Tarefa proposta 1
Quais são os cinco pilares em que uma grande empresa se sustenta, segundo o relato sobre trabalho e estudo? Cite todos.
Tarefa proposta 2
Responda com base no relato sobre trabalho e estudo:
(a) Qual era o nome da função em que se deveria conferir e embrulhar as compras?
(b) Em que ano a 6ª série foi concluída?
(c) Que idade é citada para a época em que se trabalhava de dia e se estudava à noite?
Tarefa proposta 3
Dê sequência ao relato sobre trabalho e estudo a partir da última frase.

Trecho fornecido

* * * *

29 - A SINA
Existe uma diferença
substancial entre trabalhar em uma empresa particular ou em uma filial de uma
grande empresa. Na empresa particular lidamos diretamente com o dono,
enfrentamos seus melindres, às vezes, falta de educação e respeito. Mas uma
grande empresa capacita e seleciona seus administradores e intrinsecamente se
sustentam em cinco pilares: Confiança, Competência, Dedicação, Disciplina e
Respeito.
Portanto, um gerente
bem formado não se posiciona qual um dono. Ele trata com respeito os seus
subordinados, mas exige dedicação e disciplina, para que a competência
estabeleça a confiança, o que leva a reciprocidade do respeito. Em torno são
agregadas as demais qualidades, por exemplo, a Produtividade, tanto de um bom gerente
quanto de um bom funcionário.
Isso eu aprendi na
função de “Pacoteiro”, onde na teoria deveria conferir e embrulhar as compras.
Em parte do tempo até fazia isso, pois aprendi técnicas para quebrar apenas com
as mãos grossos cordames de nylon ou como usar estreitos papeis de embrulho
para acomodar grandes pacotes com acolchoados e cobertores. Mas na prática
também era responsável pela limpeza do grande salão, o que implicava na
disciplina e competência em varrer, depois passar o pano molhado, em seguida
limpar o escritório e depois os sanitários, todos os dias!... A dedicação me
ensinou que todos os serviços necessários são meritórios!...
Com o novo emprego,
cursei o quarto bimestre da 6ª série no período noturno e isso foi fundamental
para minha aprovação. Por pular a 5ª série eu estava com sérias dificuldades e
provavelmente seria reprovado, mas a qualidade do ensino noturno era muito inferior
ao vespertino. Talvez por vigorar a tradição dos antigos: “Se não estuda,
trabalha!”. O que implica no reverso: “Se trabalha, não estuda!”. E a única
forma de conciliar essa triste realidade era amenizar a exigência no ensino
noturno.
Entretanto, se
facilitou terminar a 6ª série em 1974, nem por isso permitiu concluir a 7ª
série em 1975, pois trabalhar de dia e estudar à noite jogou sobre meus treze
anos uma sobrecarga que não suportei. Então nem tinha terminado o primeiro
bimestre e falei a minha mãe que iria parar de estudar. Eu não mais suportava a
exigência. Pelo meu histórico recente, difícil entender se ela concordou por se
importar ou o inverso. Além do mais, para muitas pessoas, o trabalho é uma
grande escola!...

* * * *

(Registros de dados)
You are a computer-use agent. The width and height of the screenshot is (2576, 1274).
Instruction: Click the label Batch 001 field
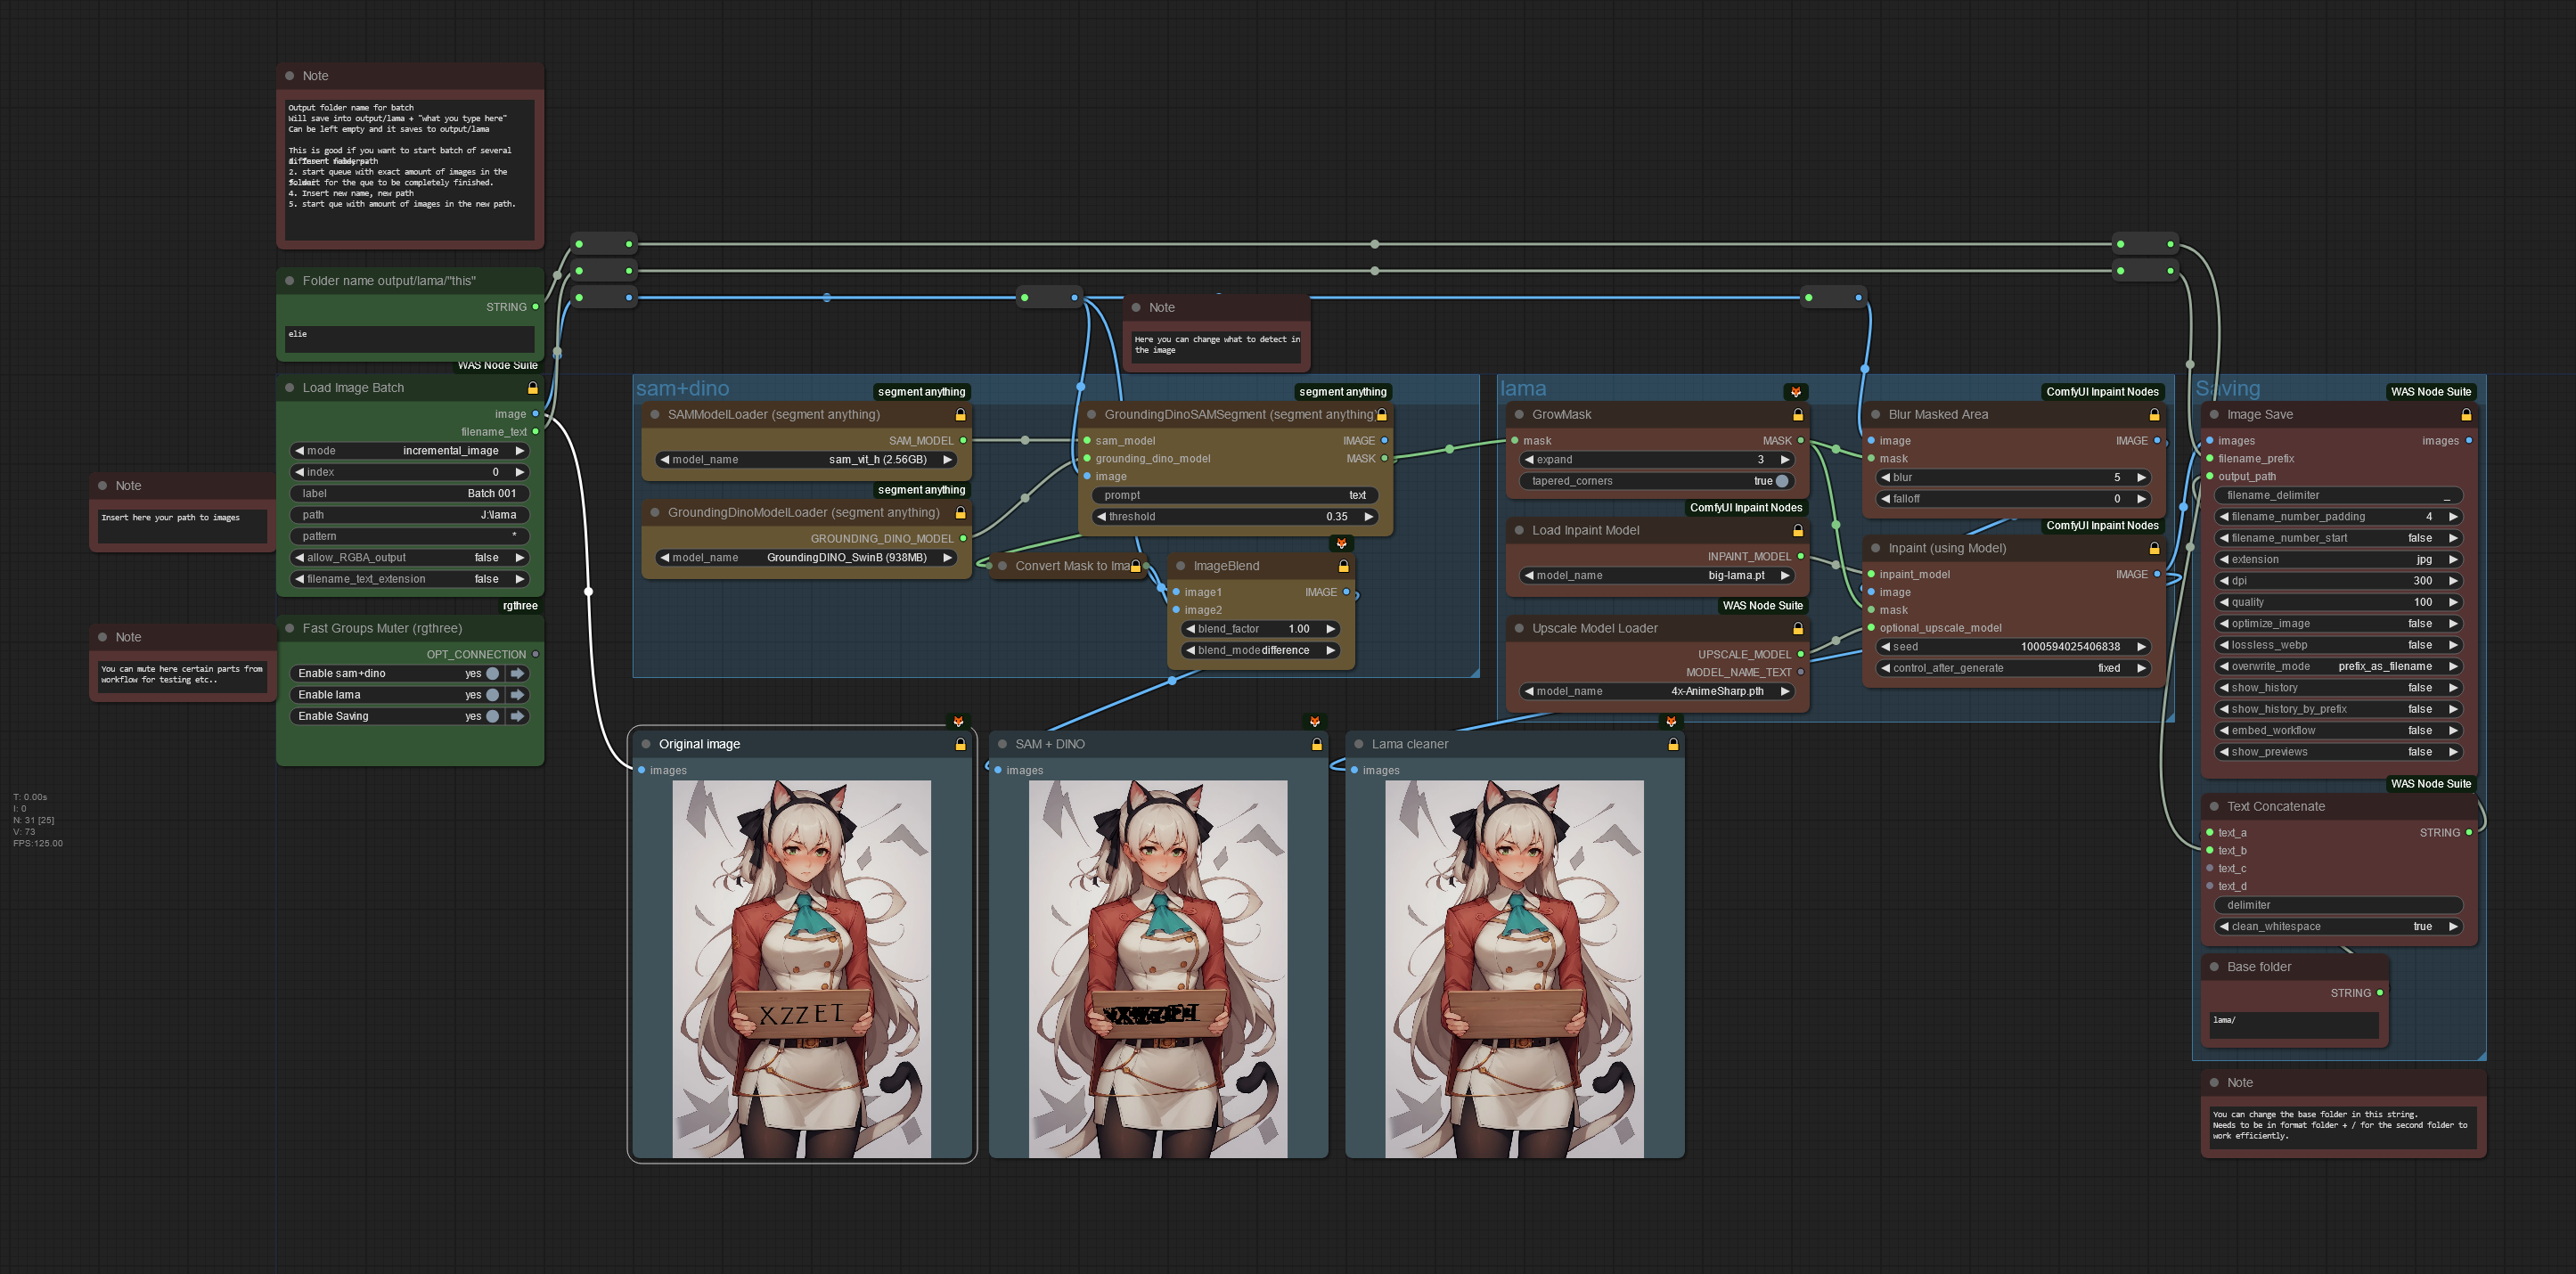pyautogui.click(x=409, y=494)
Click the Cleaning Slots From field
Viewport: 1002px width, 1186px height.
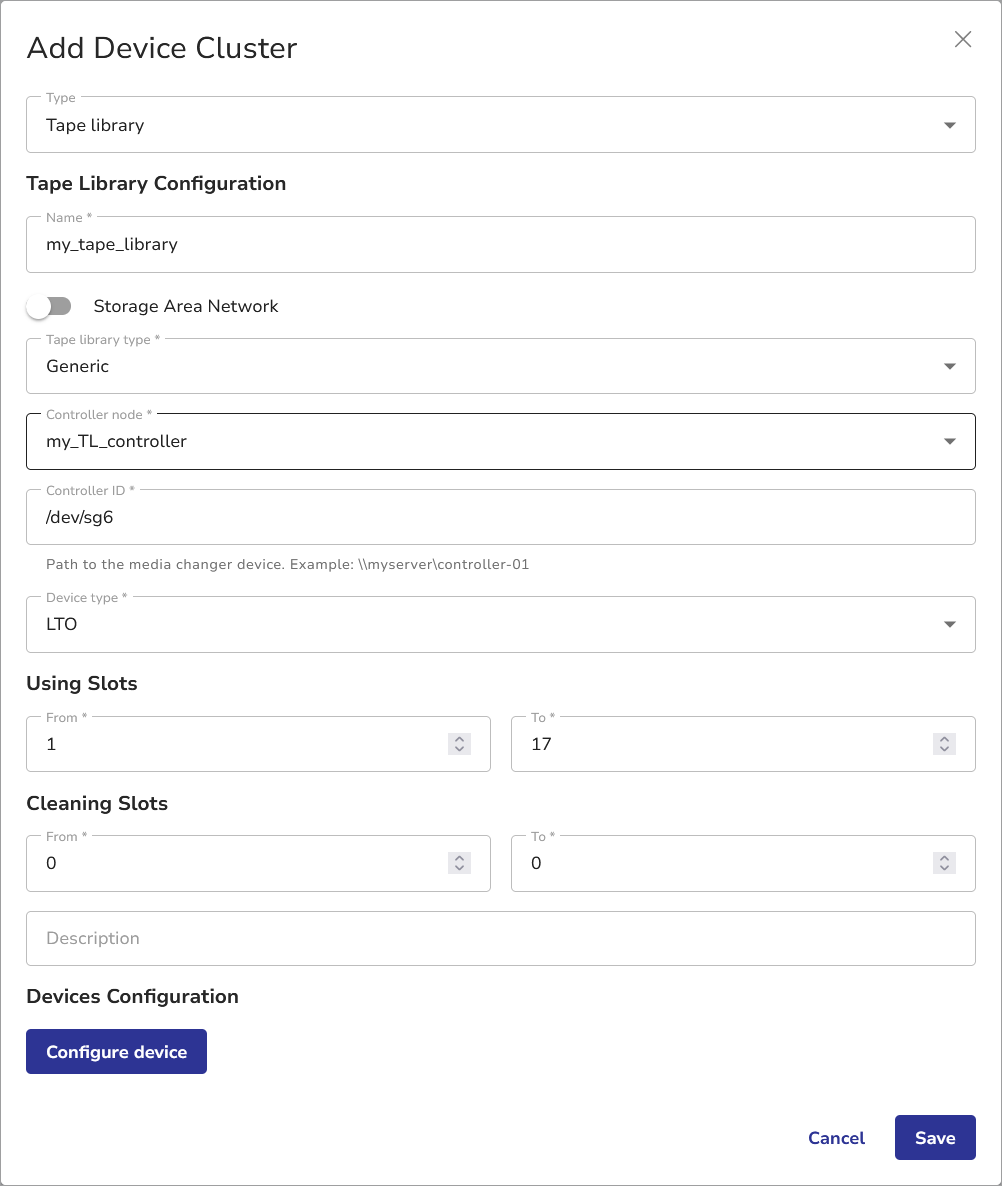pos(240,863)
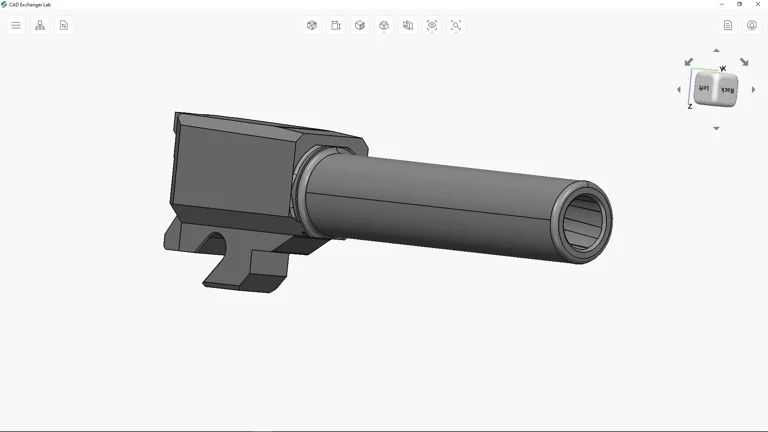Screen dimensions: 768x432
Task: Click the diagonal down-right roll arrow
Action: 744,62
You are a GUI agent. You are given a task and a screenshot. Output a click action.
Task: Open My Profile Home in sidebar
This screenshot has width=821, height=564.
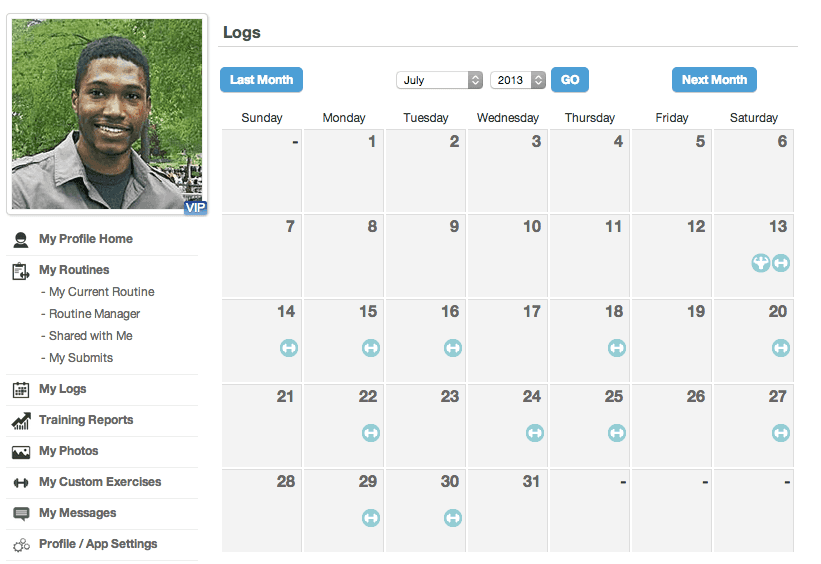pyautogui.click(x=85, y=239)
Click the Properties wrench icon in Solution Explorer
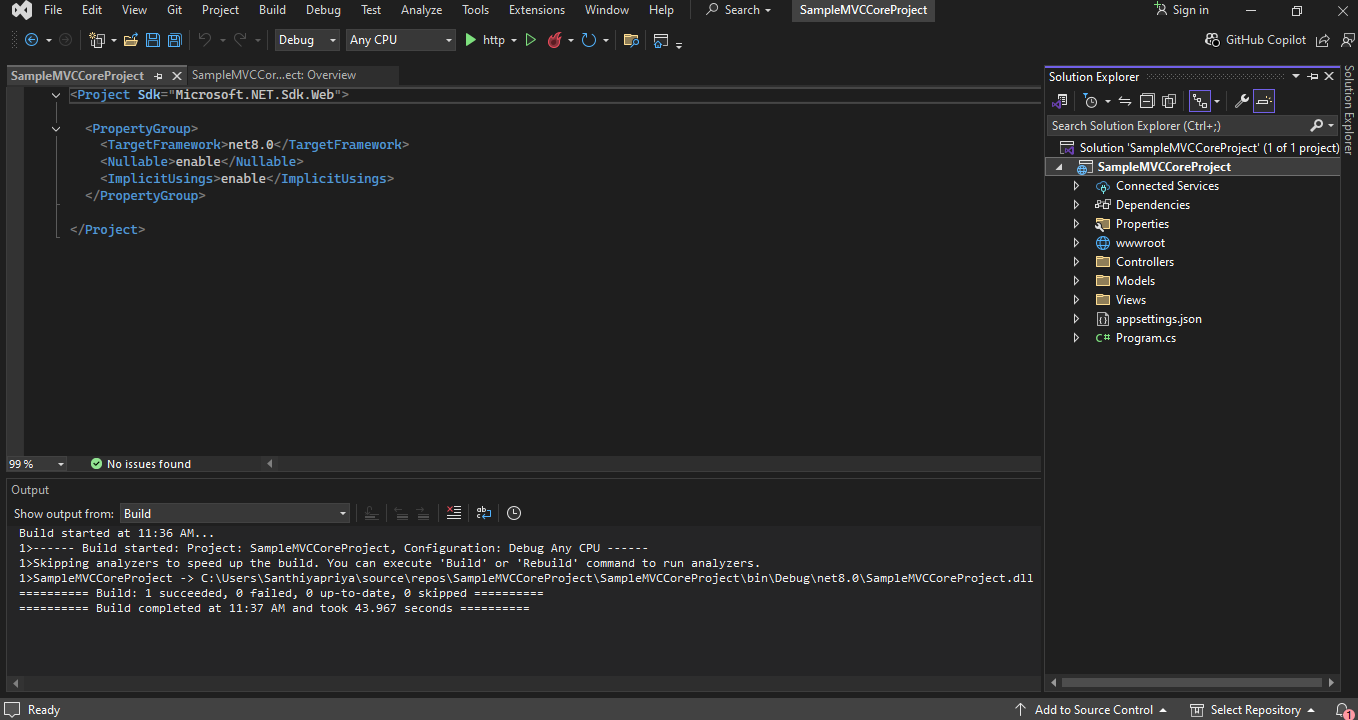This screenshot has width=1358, height=720. click(x=1241, y=101)
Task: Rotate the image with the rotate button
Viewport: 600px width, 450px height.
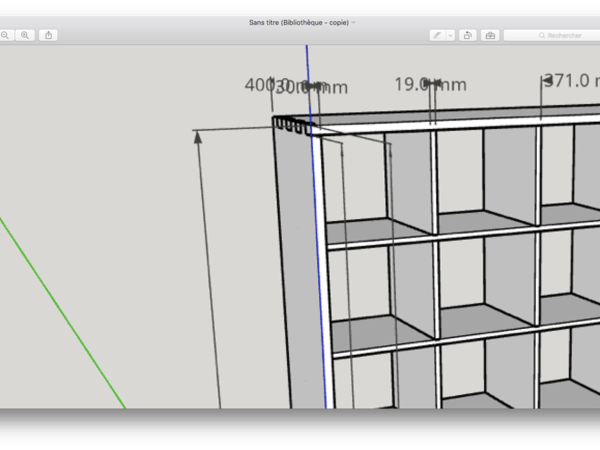Action: (x=469, y=35)
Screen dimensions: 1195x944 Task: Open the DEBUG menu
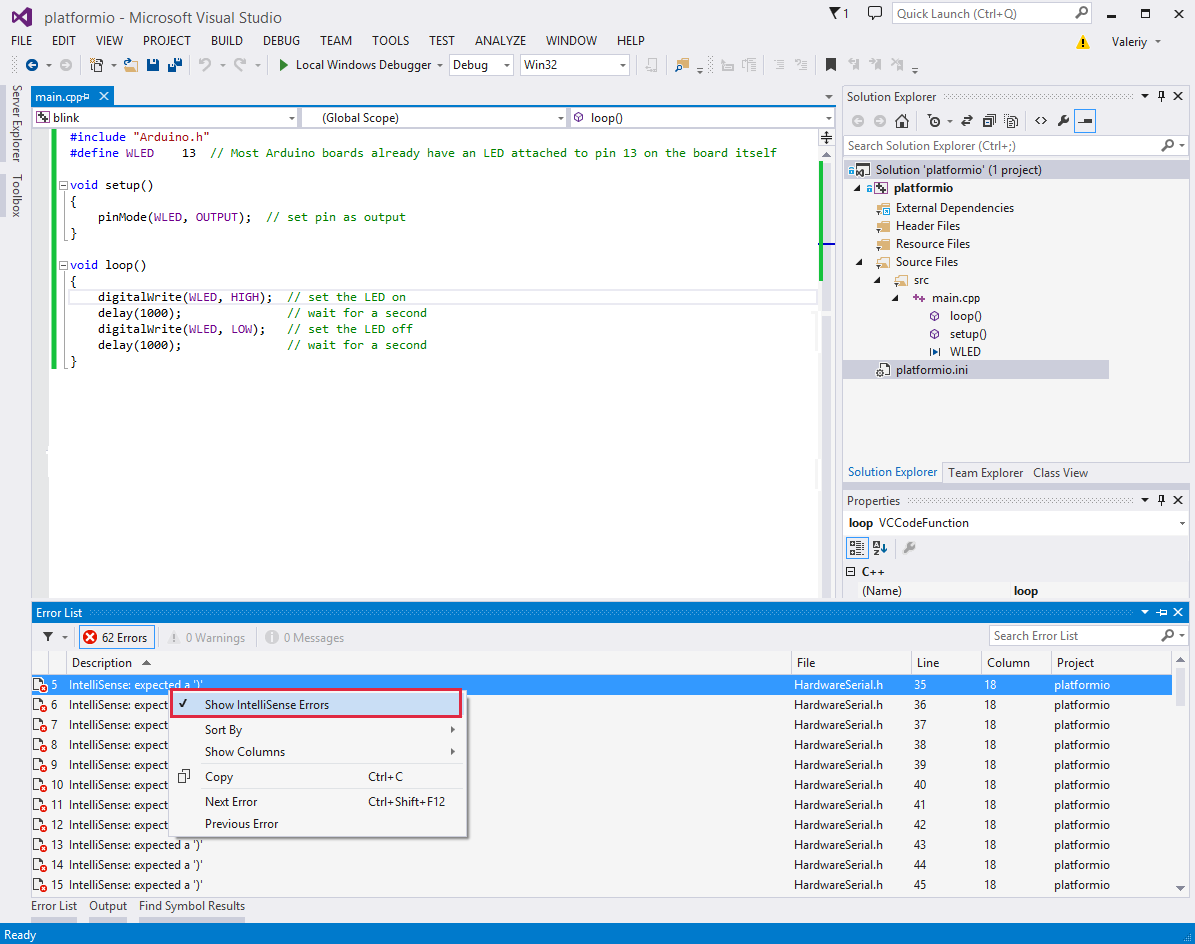tap(281, 40)
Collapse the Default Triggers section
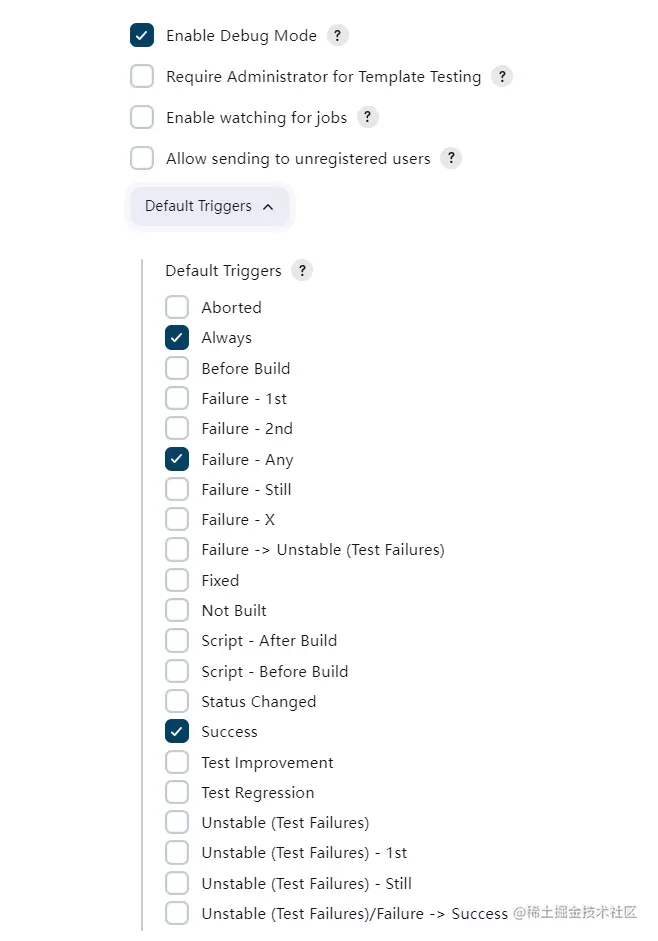Viewport: 658px width, 941px height. [209, 206]
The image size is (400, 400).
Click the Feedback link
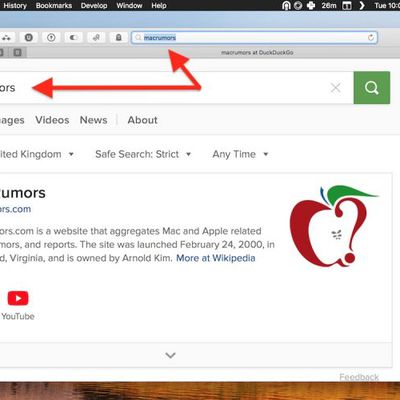pyautogui.click(x=359, y=377)
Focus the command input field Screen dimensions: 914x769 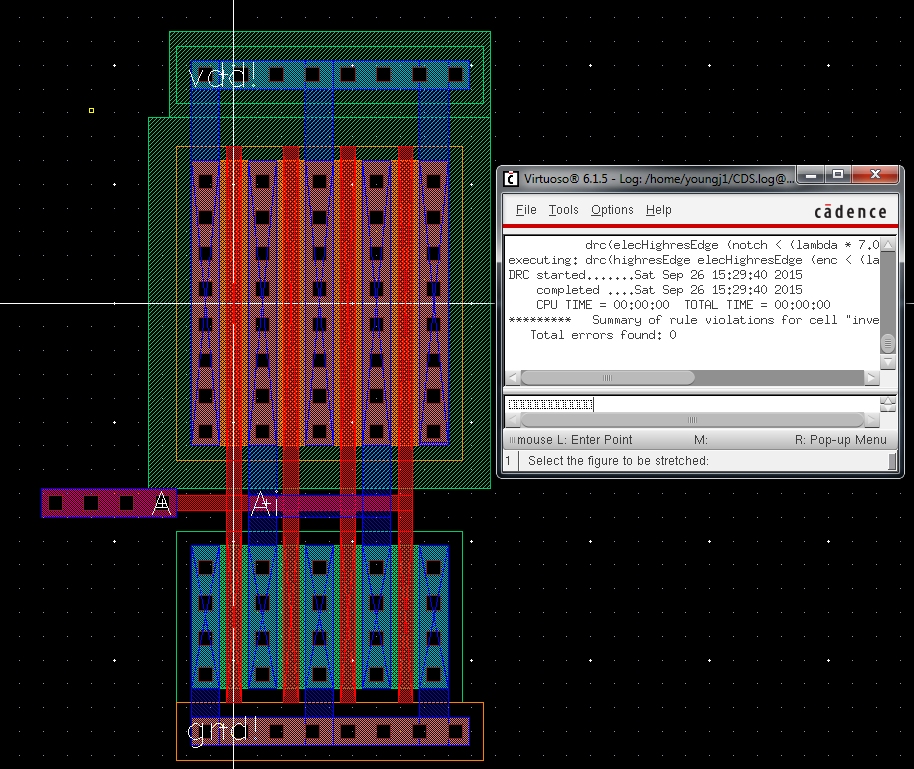tap(690, 404)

* * * *

Resposta do exercício 1
Confiança, Competência, Dedicação, Disciplina e Respeito.

Resposta do exercício 2
(a) Pacoteiro.
(b) Em 1974.
(c) Treze anos.

Resposta do exercício 3
Triste sina de milhares
de jovens da época: “Trabalhar e tentar estudar”. Exatamente por isso demorei
cinco anos para concluir as duas séries que faltavam para completar o Ensino
Fundamental e invariavelmente dependia sempre de quais professores eram
alocados para a primeira aula, pois nunca dava tempo de cumprir o horário. E
outros oito anos para concluir as três séries do Ensino Médio. E outros dez
anos para o Ensino Superior, Curso de Administração para Bancários UNIDERP
1997, com os melhores Professores de Campo Grande, inclusive, o Reitor da UFMS
na época!... Mas, o Curso não foi reconhecido pelo Ministério da Educação por
deficiência na carga horária, mas guardo o certificado com carinho, pois sei o
quanto lutei para consegui-lo!...
Em 1975 a minha
desistência teve um motivo escuso jamais confessado a minha mãe!... Em
determinada noite, voltávamos da escola, um grupinho de cinco jovens que
moravam na parte alta da cidade. Eu tinha virado zumbi, de tanto trabalhar de
dia, tentar estudar de noite e dormir pouco. No grupinho tinha uma menina, um
pouco mais velha e crescida, a qual conversava e ria o tempo todo!... De
repente, notei que a tagarelice girava em torno de relacionamentos frustrados e
malogrados e finalmente reconheci a vizinha da história dos palhacinhos!...
Toda a conversa não era
ao acaso!... Ela me reconheceu e estava a me provocar!... E prosseguimos a
andar. Ela com suas piadas e eu me fazendo de zumbi, mas o pensamento
fervilhava de lembranças e reflexões. Talvez ela quisesse concluir e depois ir
além naquilo que não terminamos. Ou talvez alimentasse o desejo de vingança, no
comportamento feminino de assanhar e depois esnobar, como se a tijolada dos
irmãos não fosse o suficiente!...
A luz de alerta de
minha consciência começou a piscar intensamente!... Eu tinha aprendido mediante
dor e sofrimento que tudo o que fazemos gera alguma consequência. O Efeito
Borboleta define nosso destino de acordo com escolhas simples, algumas até sem
nem perceber!... Depois culpamos a Deus ou ao destino pela triste sina. Eu
estava com um excelente emprego fixo. Não tive mais problemas com meus pais.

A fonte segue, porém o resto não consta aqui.